Erinnerungen von Walter Koch (* 1870) aus Dresden, Chef des Sächsischen Landeslebensmittelamtes, (DHM-Bestand; Inv.-Nr.: Do2 2000/2128):
An den Leiden der Bevölkerung durch Hunger und Kälte haben meine Familie und ich unser redlich Teil getragen. Es verstand sich von selbst, daß ich als Lebensmitteldiktator mich strengstens an die Rationierungsvorschriften halten mußte und mich mit dem Schleichhandel, der fast allen anderen ein wenig nachhalf, in keiner Weise einlassen durfte.
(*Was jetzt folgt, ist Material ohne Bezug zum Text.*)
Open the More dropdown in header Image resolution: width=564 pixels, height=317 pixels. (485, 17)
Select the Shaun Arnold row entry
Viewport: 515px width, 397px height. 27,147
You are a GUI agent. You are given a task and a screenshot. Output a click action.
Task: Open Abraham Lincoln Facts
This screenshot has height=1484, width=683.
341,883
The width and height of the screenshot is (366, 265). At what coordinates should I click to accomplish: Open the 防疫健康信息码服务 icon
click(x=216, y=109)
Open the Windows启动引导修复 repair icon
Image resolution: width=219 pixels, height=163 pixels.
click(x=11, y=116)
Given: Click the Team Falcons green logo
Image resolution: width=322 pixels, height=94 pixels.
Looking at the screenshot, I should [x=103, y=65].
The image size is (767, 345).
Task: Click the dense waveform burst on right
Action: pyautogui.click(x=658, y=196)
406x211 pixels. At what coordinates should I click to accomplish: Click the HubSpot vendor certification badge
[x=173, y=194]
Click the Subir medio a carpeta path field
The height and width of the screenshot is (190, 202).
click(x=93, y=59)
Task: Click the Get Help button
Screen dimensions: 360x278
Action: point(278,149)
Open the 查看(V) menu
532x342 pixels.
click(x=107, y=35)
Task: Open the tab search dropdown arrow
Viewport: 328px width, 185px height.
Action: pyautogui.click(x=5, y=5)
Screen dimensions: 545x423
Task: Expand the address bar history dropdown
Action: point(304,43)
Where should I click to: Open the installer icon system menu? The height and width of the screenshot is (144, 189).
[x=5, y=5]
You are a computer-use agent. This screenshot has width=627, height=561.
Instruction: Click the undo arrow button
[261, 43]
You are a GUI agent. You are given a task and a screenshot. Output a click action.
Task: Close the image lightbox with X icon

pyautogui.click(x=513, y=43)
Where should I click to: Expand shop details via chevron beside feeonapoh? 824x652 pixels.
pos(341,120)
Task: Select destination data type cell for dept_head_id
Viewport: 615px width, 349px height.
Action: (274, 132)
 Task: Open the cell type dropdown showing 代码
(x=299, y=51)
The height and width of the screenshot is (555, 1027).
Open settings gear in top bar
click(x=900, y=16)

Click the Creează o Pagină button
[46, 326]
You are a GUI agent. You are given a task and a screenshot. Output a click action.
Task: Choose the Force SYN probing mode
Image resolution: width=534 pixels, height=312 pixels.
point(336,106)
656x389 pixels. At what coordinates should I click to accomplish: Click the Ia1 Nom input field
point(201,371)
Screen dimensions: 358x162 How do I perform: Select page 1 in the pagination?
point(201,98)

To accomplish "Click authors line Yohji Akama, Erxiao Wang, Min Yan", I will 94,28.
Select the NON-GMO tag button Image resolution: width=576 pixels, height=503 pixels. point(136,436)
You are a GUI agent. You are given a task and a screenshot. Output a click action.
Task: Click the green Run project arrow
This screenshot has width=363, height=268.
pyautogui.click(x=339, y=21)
Infolgedessen war bis zum Kriegsschluß Schmalhans Küchenmeister in meinem Hause. Ich selbst nahm, als die Butter und Schokolade aus dem Handel verschwanden, in kurzer Zeit 15 Kilo an Körpergewicht ab. Aber schlimmer als der Hunger erschien mir die Kälte. Die Zentralheizung des Hauses durfte infolge der Knappheit nachts nicht durchgefeuert werden, so daß meine beste Arbeitszeit, abends von 10 bis 2 Uhr, kalte Zimmer fand. Mit einem kleinen Kanonenöfchen suchten wir den Übelstand zu mildern; doch war es schwer, Heizmaterial zu bekommen.
An das Herz griff einem der Anblick meiner Kinder. Ich sehe sie noch, den 15jährigen Manfred und die 11jährige Vera, aus der Schule kommen und wortlos in Speisekammer und Büfett nach etwas Eßbarem für ihren Hunger suchen. Das Traurigste waren die Kämpfe mit der Frau, die ihre ohnehin schmale Portion den Kindern zusteckte und ihre Gesundheit damit gefährdete. 5 oder 6 Zentner Kohlrüben haben wir in jenem schlimmen Winter gegessen. Früh Kohlrübensuppe, mittags Koteletts von Kohlrüben, abends Kuchen von Kohlrüben. Und bei alledem waren wir noch viel besser dran als hunderttausende andere, vor allem in den Grenzgebieten.